表4 GSEA分析判定的上調(diào)通路

表5 GSEA分析判定的下調(diào)通路

2.5 PPI網(wǎng)絡構(gòu)建利用STRING構(gòu)建一個由40個基因和61個相互作用組成的PPI網(wǎng)絡(圖3)。Top2a、Cryaa、mt-Cytb、Mip、Rps3、Rpl27a、Rpl13a、Rpl23、Cryba1和Crygd是最顯著的10個節(jié)位基因，其可能在DR的病理進程中起重要作用(表6)。應用Cytoscape軟件中的ClusterONE插件對DEGs的PPI網(wǎng)絡進行聚類模塊分析，以預測蛋白質(zhì)復合物，結(jié)果確定了5個DEGs模塊(圖3，表7)。模塊簇1富含參與氧化磷酸化的基因；模塊簇2富集于中間絲細胞骨架組織；模塊簇5在眼睛發(fā)育方面豐富。

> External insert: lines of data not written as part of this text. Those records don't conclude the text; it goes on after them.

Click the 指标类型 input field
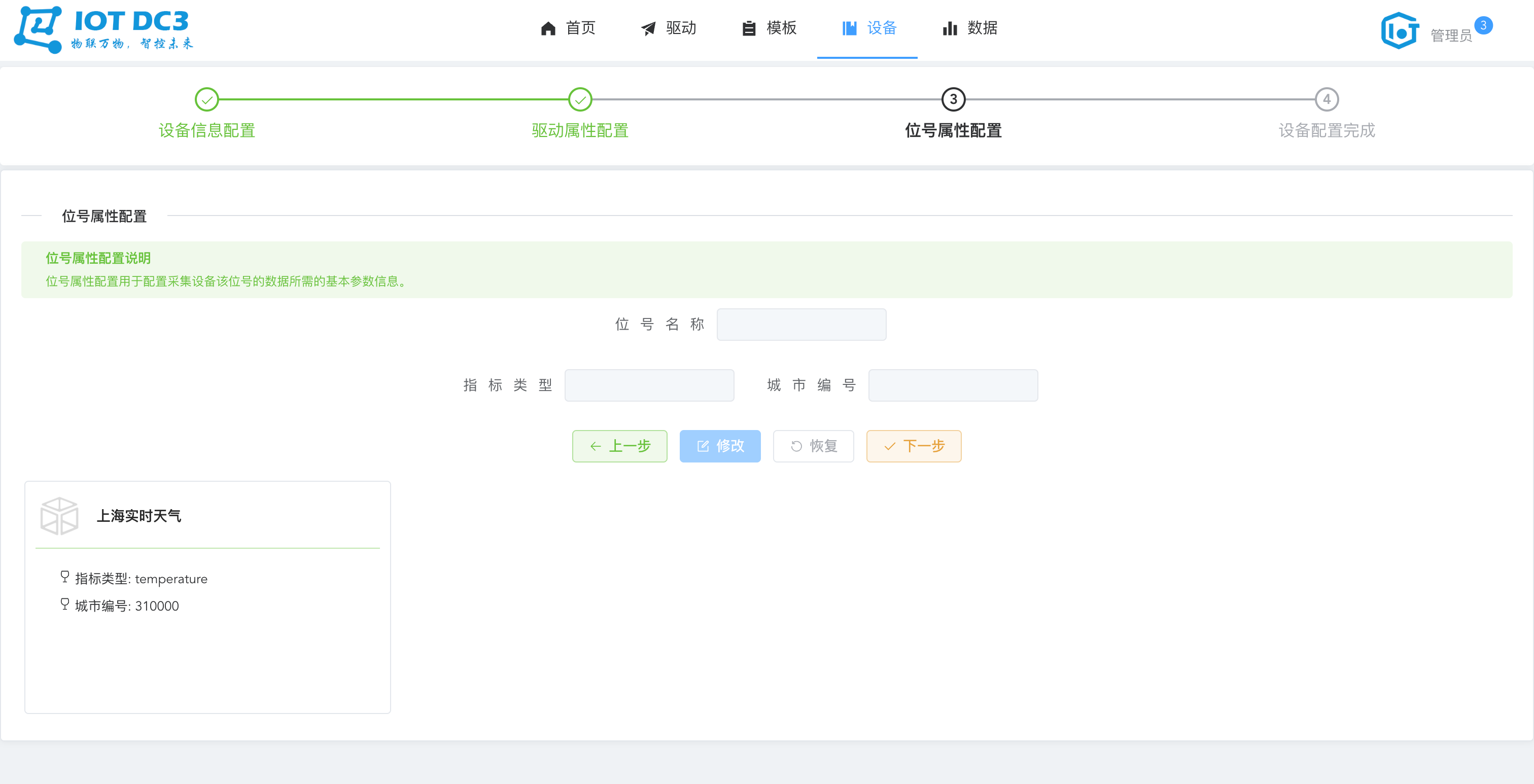Image resolution: width=1534 pixels, height=784 pixels. [649, 385]

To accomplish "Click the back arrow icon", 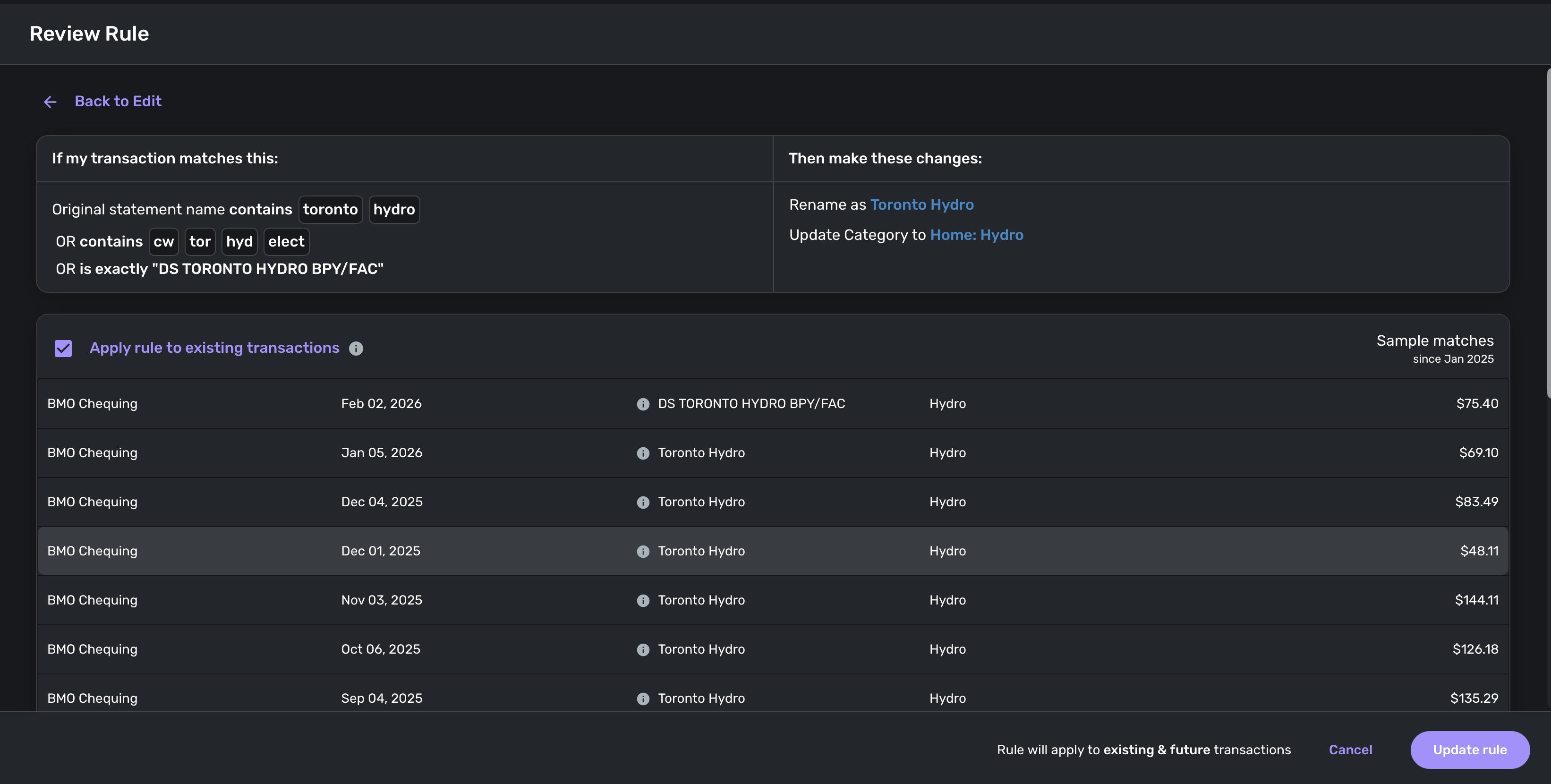I will (50, 102).
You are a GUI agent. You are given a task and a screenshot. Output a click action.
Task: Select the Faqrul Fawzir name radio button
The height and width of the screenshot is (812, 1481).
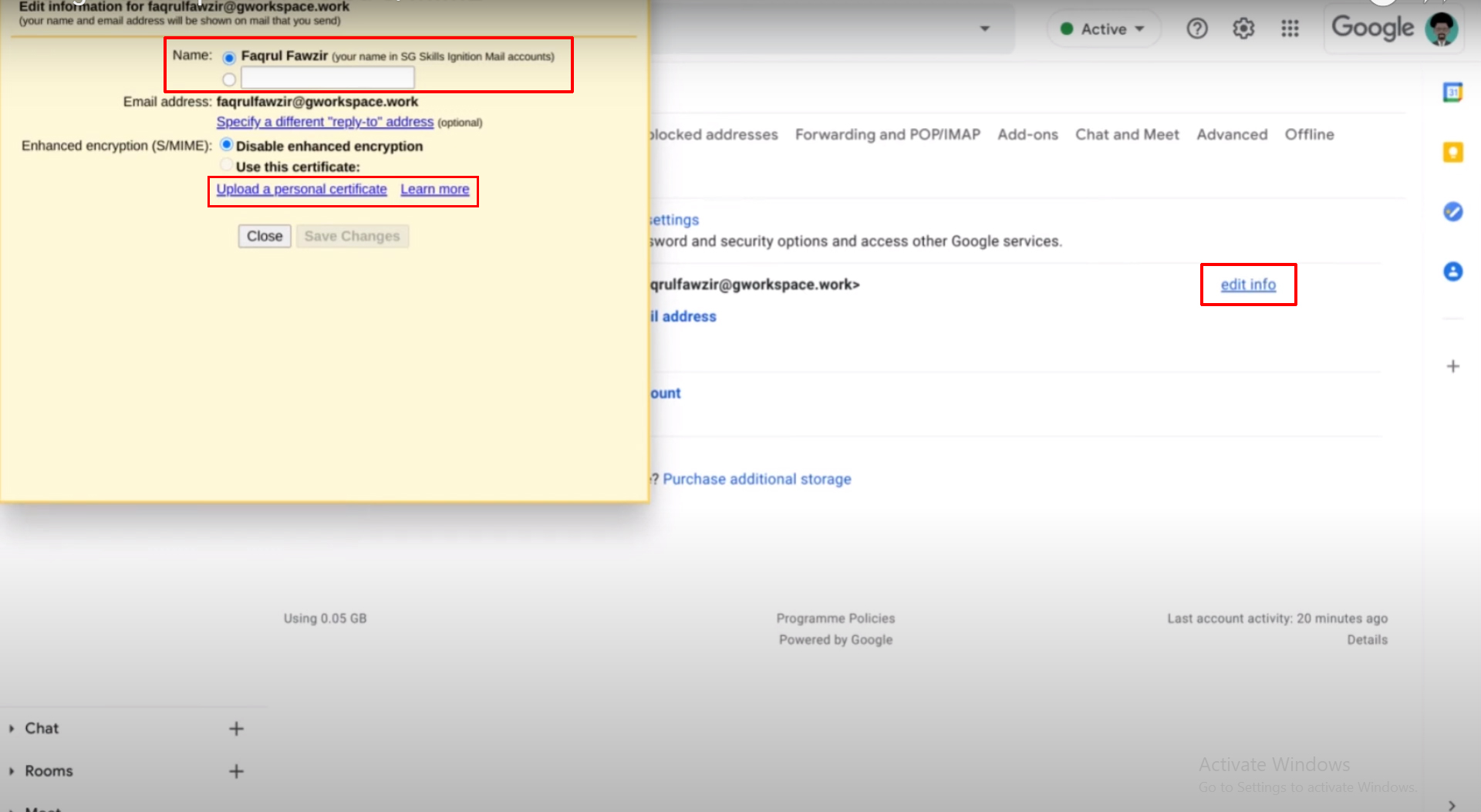[x=228, y=58]
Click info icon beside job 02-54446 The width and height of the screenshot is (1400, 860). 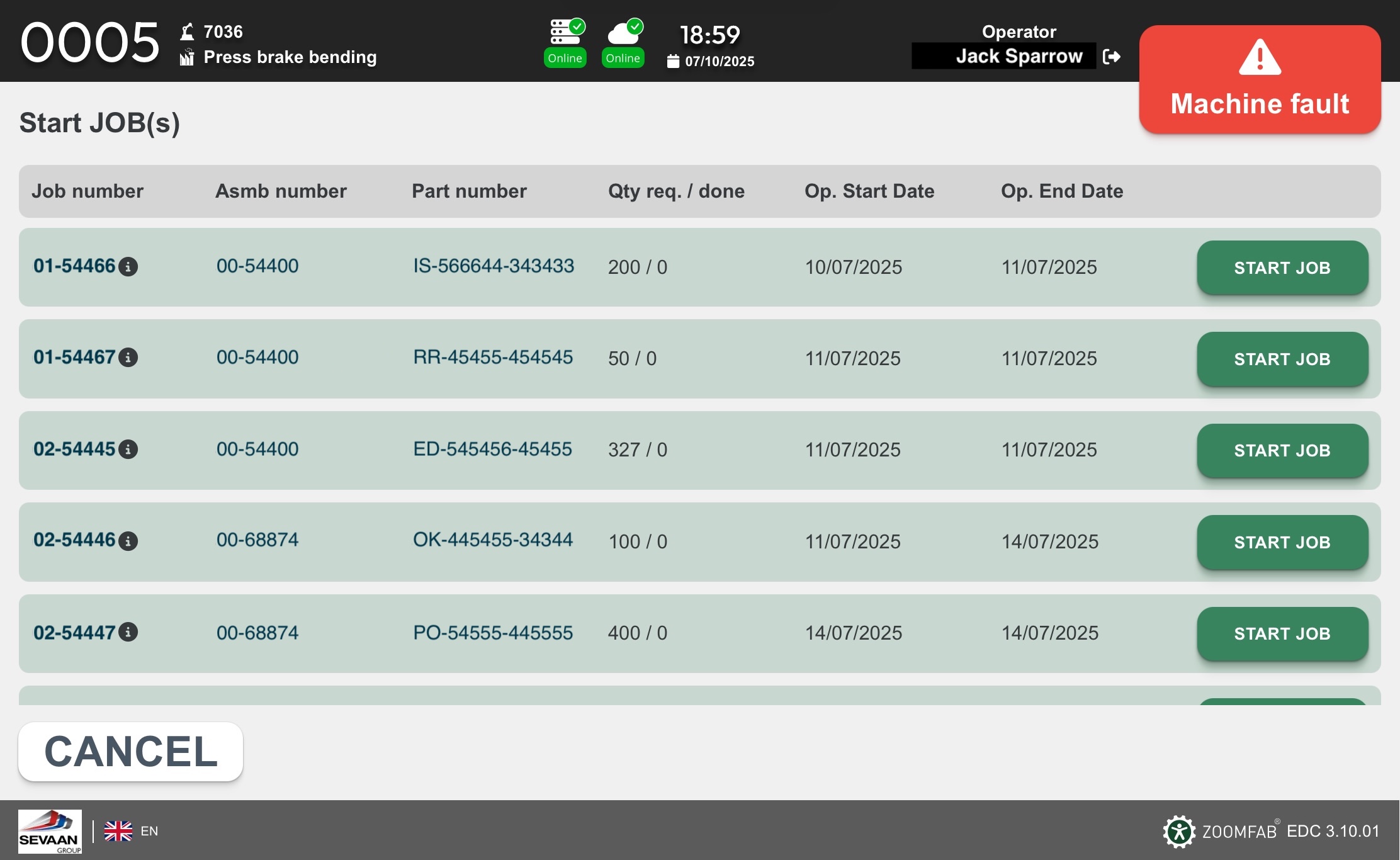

表6 PPI網(wǎng)絡前10節(jié)點的度

表7 PPI網(wǎng)絡中標識的模塊簇

圖3 利用db/db小鼠視網(wǎng)膜DEGs構(gòu)建PPI網(wǎng)絡 從PPI網(wǎng)絡中識別模塊簇，節(jié)點表示DEGs，線表示DEGs之間的度。

2.6 iRegulon預測調(diào)控基因集的TFs利用Cytoscape軟件中的iRegulon應用程序搜索DR相關基因集的TFs，對于每個上調(diào)和下調(diào)的基因集，基于上游20kb的motif預測了上調(diào)基因集的5個TFs和下調(diào)基因集的8個TFs。對上調(diào)基因的分析表明，Runx家族、Ifap2a和Ppara等靶基序的富集，表明這些TFs可能驅(qū)動差異基因表達(表8)。與下調(diào)基因相關的TFs包括Gata2、Hoxa13、Tbp和Runx3等(表9)。

表8 與上調(diào)基因相關的TFs預測

表9 與下調(diào)基因相關的TFs預測

3討論

DR是糖尿病最常見的微血管并發(fā)癥，也是眼科常見致盲性眼病之一，其發(fā)病的分子機制仍有待探究。db/db小鼠視網(wǎng)膜基因表達譜的應用，為本研究提供了從生物信息學方面研究DR發(fā)病機制的可能性，對基因芯片數(shù)據(jù)進行進一步的挖掘有助于從中發(fā)現(xiàn)新的生物學標記和診斷/治療靶點基因。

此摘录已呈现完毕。